PROVIDED RECORDS ->
---*---

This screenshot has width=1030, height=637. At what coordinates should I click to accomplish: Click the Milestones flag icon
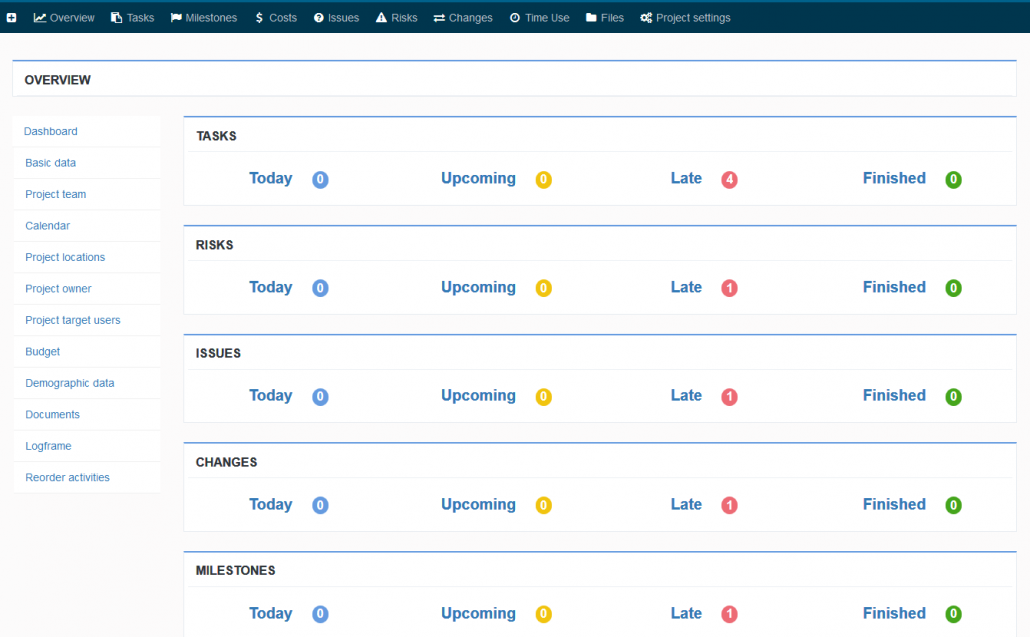tap(176, 18)
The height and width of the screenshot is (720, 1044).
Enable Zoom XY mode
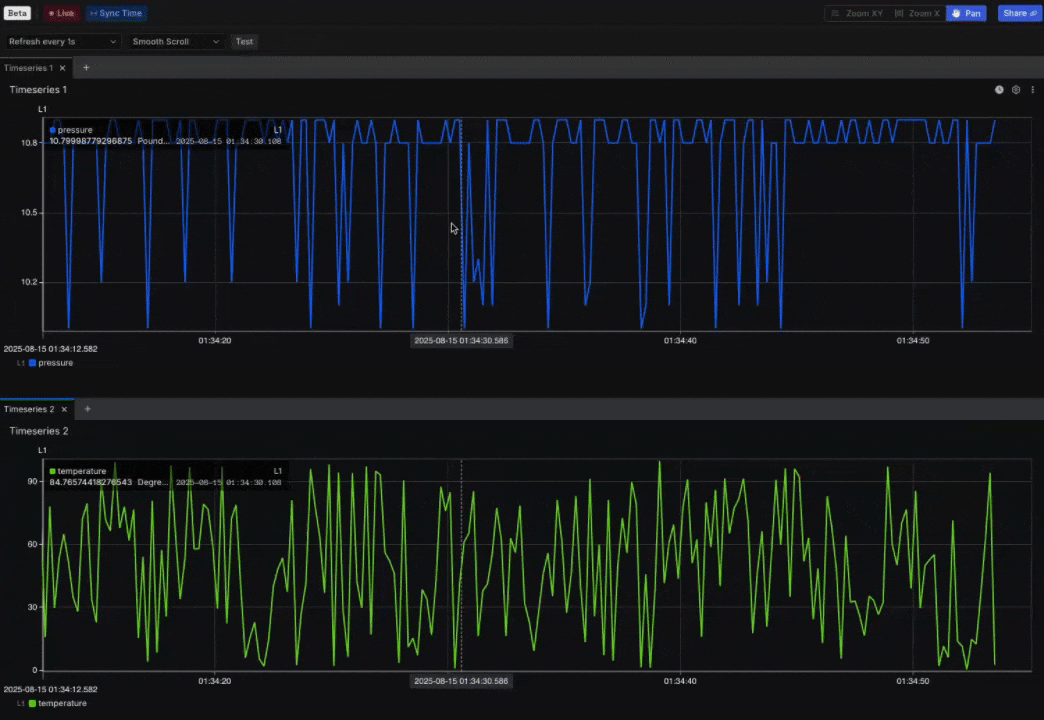coord(856,14)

---*---

PROBLEM DESCRIPTION -> Output the whole of the data, unchanged; keep the pictures out.

SOLVED EXERCISE ->
This screenshot has width=1030, height=637. At what coordinates should I click to accomplish: Click the Milestones flag icon
tap(176, 18)
The height and width of the screenshot is (720, 1044).
Enable Zoom XY mode
coord(856,14)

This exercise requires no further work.